После его слов наступила жуткая тишина, и вдруг начался сильный ливень, тут же промочивший нас насквозь. Больше всего мне хотелось броситься под крышу, Горду, похоже, тоже, потому что он обхватил себя руками за плечи, опустил голову и пошел быстрее. Я решил, что наконец могу задать свой вопрос:

— Так что же все-таки с тобой случилось? Колдер сказал, что тебя избили.

Горд очень тяжело дышал, но нашел в себе силы ответить:

— Колдер может говорить все, что пожелает и кому пожелает. Я упал с лестницы. И это правда.

Спинк сообразил первым.

— Ты имеешь в виду, часть правды, и поэтому ты можешь твердить, что свалился с лестницы. Ты чтишь кодекс превыше всего. Когда ты упал, Горд? Когда стал от них убегать или после того, как они тебя избили?

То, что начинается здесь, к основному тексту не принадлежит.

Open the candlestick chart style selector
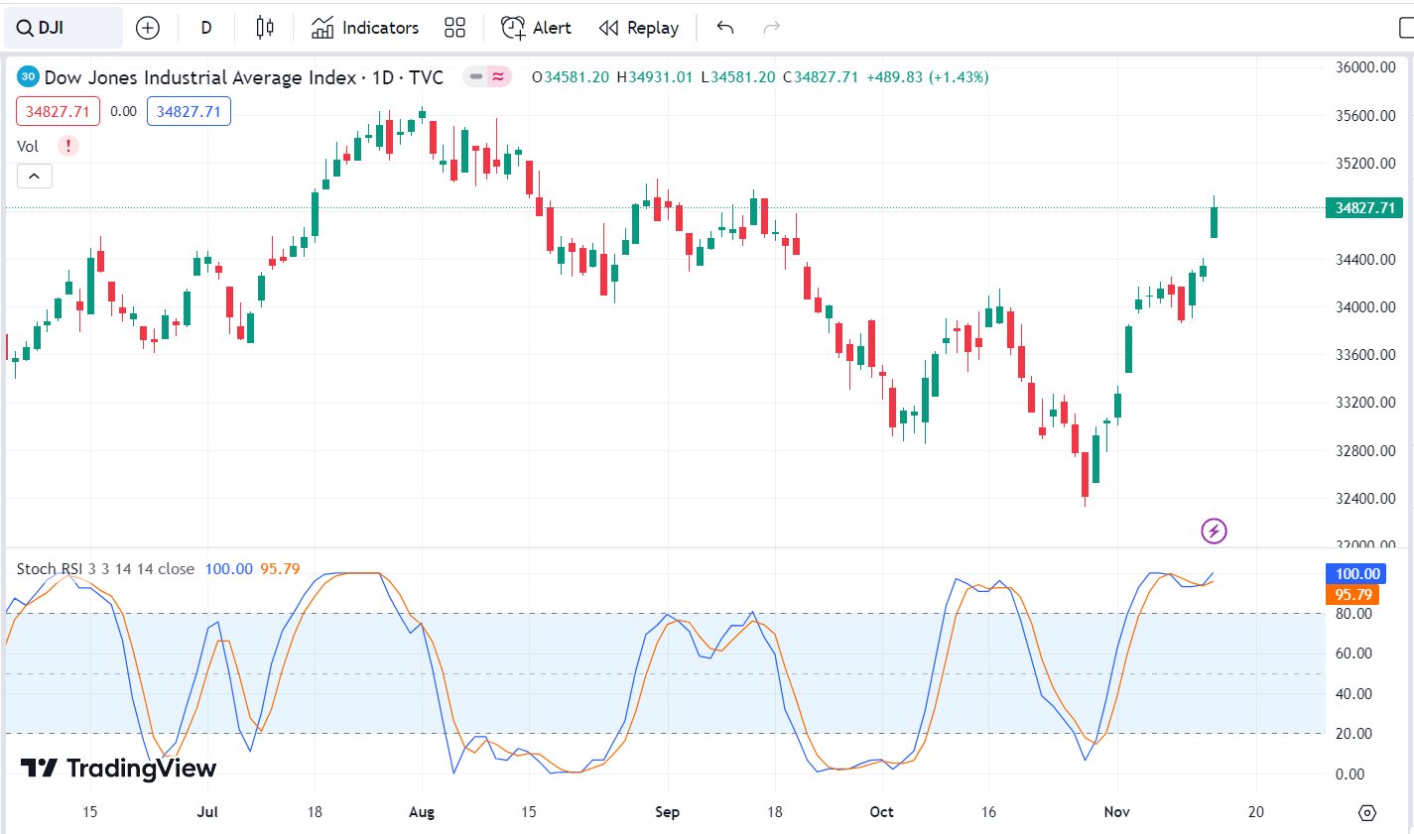1414x834 pixels. (x=265, y=28)
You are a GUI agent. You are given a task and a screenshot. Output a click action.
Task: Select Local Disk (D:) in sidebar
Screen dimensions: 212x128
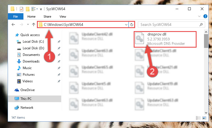pyautogui.click(x=33, y=48)
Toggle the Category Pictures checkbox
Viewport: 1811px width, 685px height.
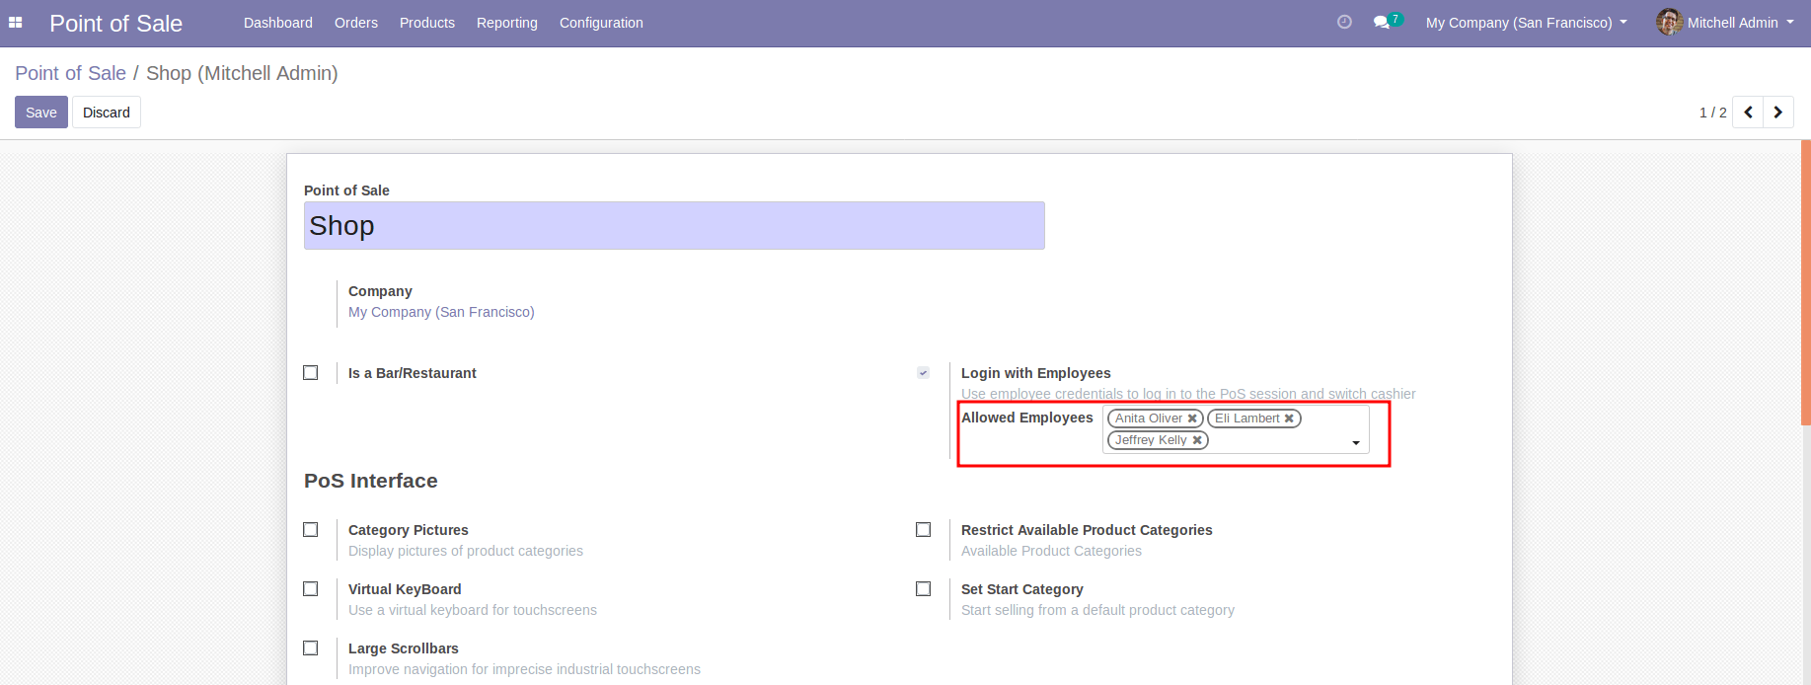311,530
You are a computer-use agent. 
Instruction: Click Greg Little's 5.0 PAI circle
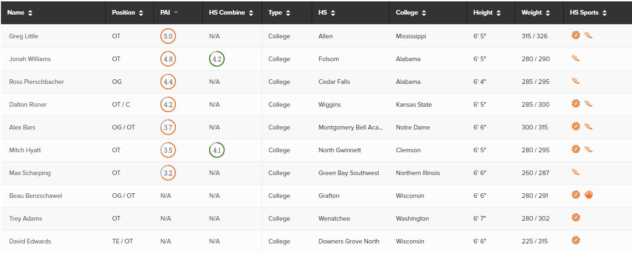pyautogui.click(x=168, y=36)
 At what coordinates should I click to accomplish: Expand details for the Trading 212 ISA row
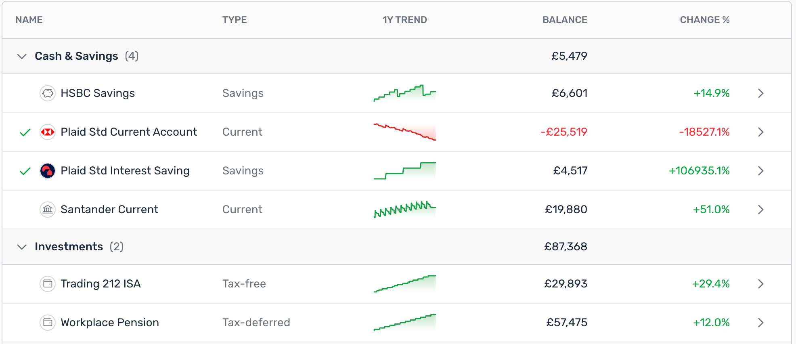761,283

Горд упрямо шагал вперед. Я посмотрел на Спинка и попытался сморгнуть капли дождя с ресниц.

— Он не скажет.

Я чувствовал себя ужасно глупо, поскольку не сразу понял совершенно очевидную вещь. Упрямо повторяя версию о падении, Горд удерживает случившееся на своей территории. Парни, которые на него напали, не смогут открыто хвастаться тем, что они сделали. Конечно же, их друзья обо всем узнают. Но если Горд открыто не признает, что его избили, что он потерпел поражение, упрямый толстяк отнимет у них победу — или хотя бы часть ее.